# Passage provided:
Content starts

CHASING WILD GRIEF – A REVIEW

Chasing Wild Grief by Sandra J. Lindow 2021 Kelsay Books 66 Pages.  https://www.amazon.com/Chasing-Wild-Grief-Sandra-Lindow/dp/1639800298/ref=sr_1_1?qid=1645615858&refinements=p_27%3ASandra+Lindow&s=books&sr=1-1

Review by Herb Kauderer

This book is a mix of genre and non-genre poems toward the thematic end expressed in the title.  Definitions vary, but it is more mainstream than not by my reading.  It is also primarily pastoral poetry, though urban human images occasionally intervene for comparison or contrast.  Consider:

                                                         nuthatches
and cardinals share seeds on our balcony feeder.
More polite than students in a crowded beer bar,
they wait their turn,
          p.18

The writing is rich with image:

                As dandelions ascend a brush pile
                of broken bridal wreath, the heron’s
                wild light ascends a broken heart
                        p.13

And certainly carries quiet strength, and sometimes darkness:

What is it we carve in each other, as decades
        slide silently past, the slip of almost unfelt knives
                shaping our stony epitaphs?
        p.20

Speculative references are intertwined with the pastoral such as:

I read the romance
of the blue morpho dragonfly,
bluest-of-skies Zenithoptera,
how his wings are living,
breathing layer cakes of light,
nanoscale spheres lying
between black blankets
of pigment reflecting
blue light through waxy
leaf-shaped crystals, and I think
how in your last sleep,
you still glowed
          p. 30

Shape poems and other formal verses are scattered throughout, though their intentional forms are incidental to the success of those verses.  For instance, “Darning”, which finished third in the 2021 Rhysling Awards short category, is a shape poem, and a cleave poem, while serving as a SpecPo consideration of the chasing wild grief theme of the collection.

Content ends

# Request A:
Answer these about the review of Chasing Wild Grief:
(i) Who wrote the review?
(ii) How many pages does the book have?
(iii) Which poem finished third in the 2021 Rhysling Awards short category?
# Request B:
From the book review, return everything from "Chasing Wild Grief by" down to "our balcony feeder.", copied word for word.
The data after this point comes from a separate source, unrelated to the review.

# Data shown:
Content starts

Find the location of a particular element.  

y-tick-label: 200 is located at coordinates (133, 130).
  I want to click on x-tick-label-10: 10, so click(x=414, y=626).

Content ends

# Your solution A:
(i) Herb Kauderer
(ii) 66
(iii) "Darning"

# Your solution B:
Chasing Wild Grief by Sandra J. Lindow 2021 Kelsay Books 66 Pages.  https://www.amazon.com/Chasing-Wild-Grief-Sandra-Lindow/dp/1639800298/ref=sr_1_1?qid=1645615858&refinements=p_27%3ASandra+Lindow&s=books&sr=1-1

Review by Herb Kauderer

This book is a mix of genre and non-genre poems toward the thematic end expressed in the title.  Definitions vary, but it is more mainstream than not by my reading.  It is also primarily pastoral poetry, though urban human images occasionally intervene for comparison or contrast.  Consider:

                                                         nuthatches
and cardinals share seeds on our balcony feeder.